[YOUR OBJECTIVE]:
Could you copy exactly the line that contains "1400x844 pixels." and every line after it to the end of the records, and nothing more?
### EXERCISE MATERIAL ###
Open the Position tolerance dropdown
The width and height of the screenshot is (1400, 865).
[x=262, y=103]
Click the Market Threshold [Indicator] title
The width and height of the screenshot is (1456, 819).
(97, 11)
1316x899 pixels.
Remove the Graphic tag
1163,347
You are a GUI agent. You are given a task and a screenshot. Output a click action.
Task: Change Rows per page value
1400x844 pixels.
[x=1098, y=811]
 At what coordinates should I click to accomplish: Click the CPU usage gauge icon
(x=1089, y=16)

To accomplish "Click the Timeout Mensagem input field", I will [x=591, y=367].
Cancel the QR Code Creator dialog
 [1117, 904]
###
[TASK OUTPUT]:
1400x844 pixels.
[x=1098, y=811]
 At what coordinates should I click to accomplish: Click the CPU usage gauge icon
(x=1089, y=16)

To accomplish "Click the Timeout Mensagem input field", I will [x=591, y=367].
Cancel the QR Code Creator dialog
 [1117, 904]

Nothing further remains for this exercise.